A former director at disgraced weight loss company SensaSlim has been convicted for giving false or misleading evidence to the Australian Competition and Consumer Commission.
Michael Boyle pleaded guilty to two charges of breaching the Competition and Consumer Act in the Federal Court in Brisbane this week for his knowledge of notorious serial conman Peter Foster’s involvement in the SensaSlim business’s franchise disclosure document.
Boyle was convicted and fined $3500 for the offence.
According to the ACCC, the offences relate to a failure of Boyle to appear before the commission to give evidence after a compulsory notice under section 155(1)(c) of the Competition and Consumer Act.
ACCC chairman Rod Sims said the watchdog took non-compliance with this section “extremely seriously”.

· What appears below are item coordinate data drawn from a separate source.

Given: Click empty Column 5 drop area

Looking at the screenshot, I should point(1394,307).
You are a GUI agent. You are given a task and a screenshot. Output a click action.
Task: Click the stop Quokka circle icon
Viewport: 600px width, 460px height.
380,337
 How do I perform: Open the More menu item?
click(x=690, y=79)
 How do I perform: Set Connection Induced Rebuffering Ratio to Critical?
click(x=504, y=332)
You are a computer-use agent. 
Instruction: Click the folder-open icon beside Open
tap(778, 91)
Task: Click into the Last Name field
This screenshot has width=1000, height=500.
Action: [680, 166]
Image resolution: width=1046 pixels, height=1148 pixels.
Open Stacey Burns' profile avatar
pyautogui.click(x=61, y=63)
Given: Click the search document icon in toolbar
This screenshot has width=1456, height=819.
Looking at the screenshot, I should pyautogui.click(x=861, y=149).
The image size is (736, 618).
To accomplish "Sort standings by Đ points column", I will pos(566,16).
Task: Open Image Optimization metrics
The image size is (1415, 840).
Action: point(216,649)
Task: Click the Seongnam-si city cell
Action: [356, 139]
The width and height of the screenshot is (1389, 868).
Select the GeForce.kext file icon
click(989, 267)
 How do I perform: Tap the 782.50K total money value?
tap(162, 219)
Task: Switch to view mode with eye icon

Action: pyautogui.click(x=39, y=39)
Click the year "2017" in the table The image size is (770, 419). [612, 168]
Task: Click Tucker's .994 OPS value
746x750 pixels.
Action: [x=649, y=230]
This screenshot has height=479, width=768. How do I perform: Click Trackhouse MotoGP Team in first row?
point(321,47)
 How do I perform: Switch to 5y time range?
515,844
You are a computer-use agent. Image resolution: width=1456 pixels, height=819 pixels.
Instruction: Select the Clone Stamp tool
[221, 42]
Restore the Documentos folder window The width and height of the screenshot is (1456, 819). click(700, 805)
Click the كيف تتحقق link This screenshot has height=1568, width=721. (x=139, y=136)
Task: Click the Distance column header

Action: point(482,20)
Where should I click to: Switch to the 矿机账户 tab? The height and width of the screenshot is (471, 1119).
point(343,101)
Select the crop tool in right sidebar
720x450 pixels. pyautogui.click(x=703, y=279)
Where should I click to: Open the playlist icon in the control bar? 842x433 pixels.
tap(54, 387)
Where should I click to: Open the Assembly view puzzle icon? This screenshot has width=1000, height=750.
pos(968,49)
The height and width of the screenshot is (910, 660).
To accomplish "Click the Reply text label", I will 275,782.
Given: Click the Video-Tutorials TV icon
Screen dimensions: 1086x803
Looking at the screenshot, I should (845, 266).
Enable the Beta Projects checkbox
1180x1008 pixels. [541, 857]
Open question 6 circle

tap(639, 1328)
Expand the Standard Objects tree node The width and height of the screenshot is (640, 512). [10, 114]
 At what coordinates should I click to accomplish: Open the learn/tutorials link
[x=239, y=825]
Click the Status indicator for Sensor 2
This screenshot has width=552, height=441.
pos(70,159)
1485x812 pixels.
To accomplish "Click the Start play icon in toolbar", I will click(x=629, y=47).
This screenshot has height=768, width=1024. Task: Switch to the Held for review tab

Alistair Little, partner at TressCox Lawyers, told SmartCompany it appeared Boyle had failed to properly answer questions under section 155(1)(c) examination.
“It is a good illustration of the ACCC paying enormous attention to claims that have particular healing or health benefits without that being the case,” he says.
Little says the section of the consumer act used in the case against Boyle gives the ACCC “extremely broad power” to require recipients to give evidence.
“You are very limited in grounds you can object to answering questions,” Little says.
“The ACCC can force you to come into meeting, failure to do so can result in a fine.”
Little says the important message is if a business receives a section 155 notice, “whether it requires you to attend in person or otherwise, you need to comply very strictly”.
“Failure to give proper answers or documents… can result in what happens here, the imposition of a fine and a conviction for knowingly giving false and misleading evidence.”
Little says other things for businesses to take note of are that it is important to know who you are going into business with.
“Foster has a long history of being a subject of consumer and competition law investigations over an extended period of time, not just in Australia but in other countries,” he says.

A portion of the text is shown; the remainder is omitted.